コストを判断するなら、同じ実タスクを1週間ほど両方で試し、少なくとも次の3点を記録するのが現実的です。完了したタスク数、人間が直したdiffの割合、実際にぶつかった利用量制限です。月額だけでなく、レビュー負荷と手戻りまで含めて見る必要があります。
ベンチマークの見方:参考にはなるが、決め手にしない
公開ベンチマークは方向感をつかむ材料になります。ただし、データセット、評価方法、モデルのバージョン、agent harnessの違いで結果は変わります。
Vals AIのSWE-benchページはUpdated: 4/24/2026と表示し、Claude Opus 4.7を82.00%、GPT 5.3 Codexを78.00%としています [28]。一方、別のSWE-bench Verifiedページは2026年4月24日時点のランキングとして、Claude Mythos Previewを93.9%、Claude Opus 4.7 Adaptiveを87.6%、GPT-5.3 Codexを85%と掲載しています [
31]。
これらの数値が無意味ということではありません。ただ、実際の開発効率を左右するのは、あなたのリポジトリを読めるか、テストを走らせられるか、PRフローに乗るか、権限設計に合うか、そして人間のreviewerが受け入れられるdiffを出せるかです。
導入前チェックリスト
- 同じ実issueで両方を試す。 toy problemではなく、複数ファイルを読み、ロジックを直し、テストを走らせ、必要ならドキュメントも更新する課題を使いましょう。

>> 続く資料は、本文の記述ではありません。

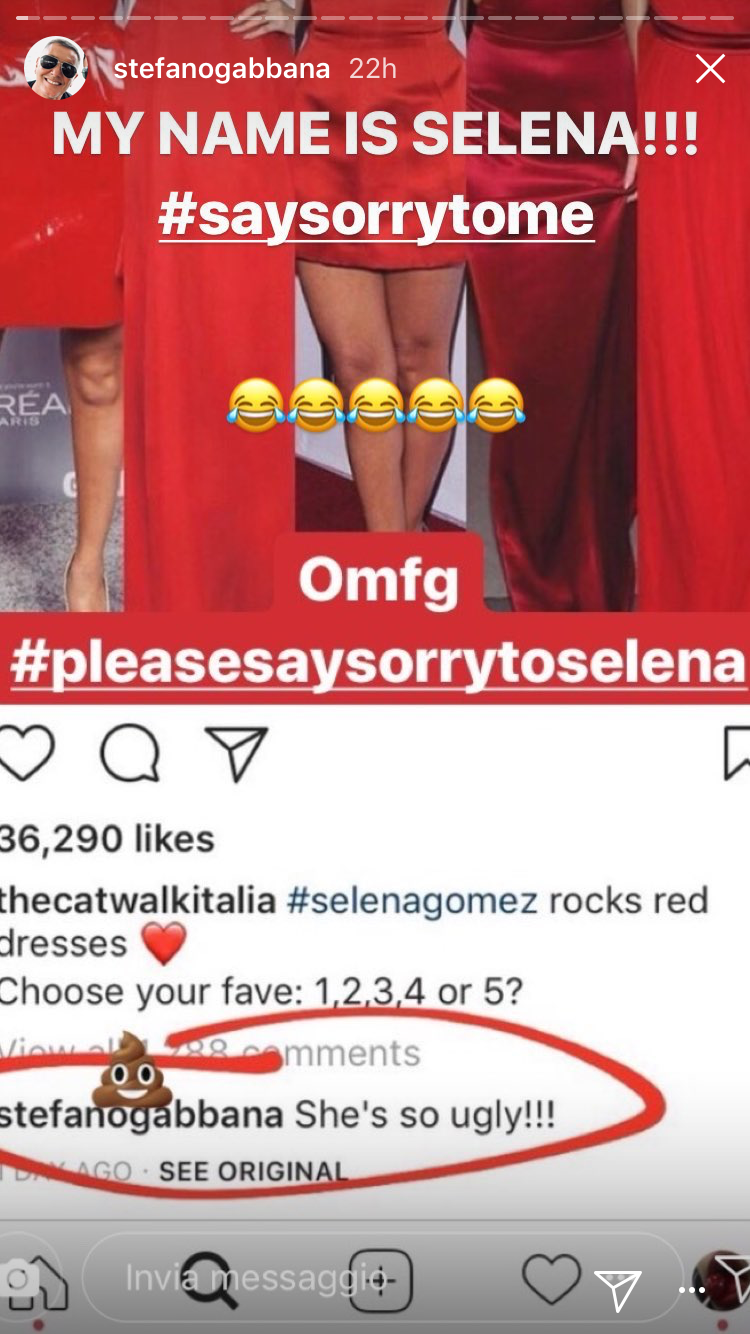Viewport: 750px width, 1334px height.
Task: Open the #saysorrytome hashtag sticker
Action: [x=376, y=213]
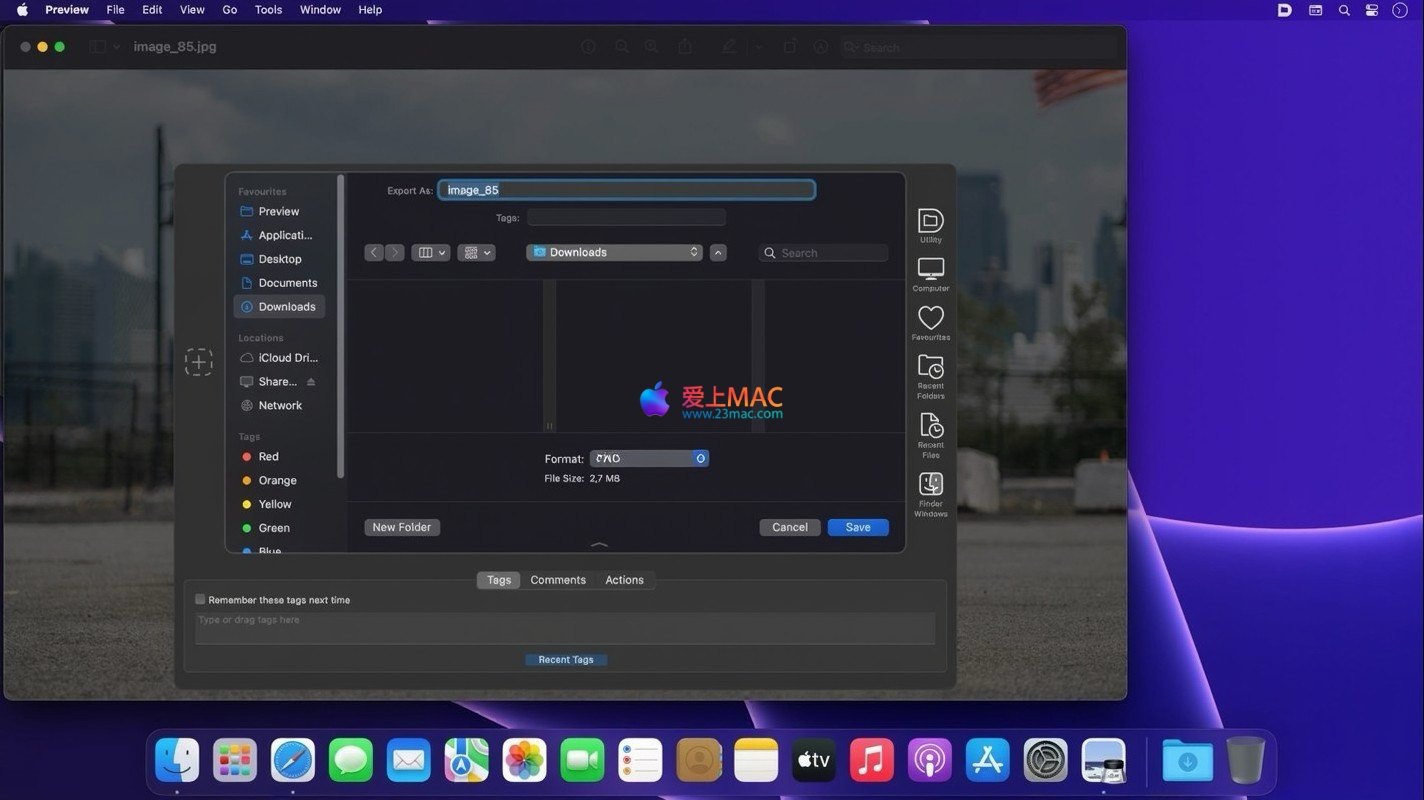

- 必ずreview可能なdiffを出させる。 Windows版Codex appのrelease notesは、reviewable diffsを編集、破棄、PR化できると説明しています。どちらのツールを使う場合でも、人間が確認できる境界を作ることが大前提です [
41]。
- ツール権限を先に決める。 Claude CodeはMCPでGitHub、Sentry、company-internal serverへ接続でき、hooksで特定イベントに処理を差し込めます。allowlistや権限境界を決めずに広げるのは危険です [
17][
20]。
- PR、commit、token、costを観測する。 Claude Codeのmonitoringドキュメントは、pull request、commit、cost usage、token usageなどのmetricsを挙げています。どちらを採用する場合でも、同種の指標で本当に時間が浮いているかを見るべきです [
21]。
- 単発回答ではなく、issueからmerged PRまでの時間を見る。 エンジニアリング組織にとって重要なのは、1回の回答の見栄えではなく、レビュー負荷、手戻り率、マージまでの総時間です。
最終的な選び方
- 個人開発、ローカルでのリファクタリング、デバッグ、テスト実行が中心なら、まずClaude Code。 公式の位置づけとVS Code連携は、リポジトリ内での対話的な開発に近いです [
15][
22]。
- チームのPRレビュー、Slack連携、クラウドタスク、並行agent運用が中心なら、まずOpenAI Codex。 pricing、cookbook、release notesのいずれも、その流れを直接支えています [
37][
35][
41]。
- 社内ツールが多い企業では、Claude Codeを優先評価。 MCP、subagents、skills、hooks、monitoringにより、私有ツールや統制されたagent workflowへ接続しやすい構成です [
17][
18][
19][
20][
21]。
- ChatGPTやOpenAIの利用基盤がすでにあるなら、Codexの導入コストは低くなりやすいです。 CodexはChatGPTで動くcoding agentとして位置づけられ、Web、CLI、IDE extension、iOS、クラウド連携をまたぐ形で提供されています [
46][
37]。
一言でまとめるなら、Claude Codeはターミナルの中で一緒にリポジトリを直すAIエンジニアに近く、OpenAI CodexはChatGPT、PR、Slack、複数インターフェースをまたいでタスクをさばくcoding agent基盤に近い、という違いです。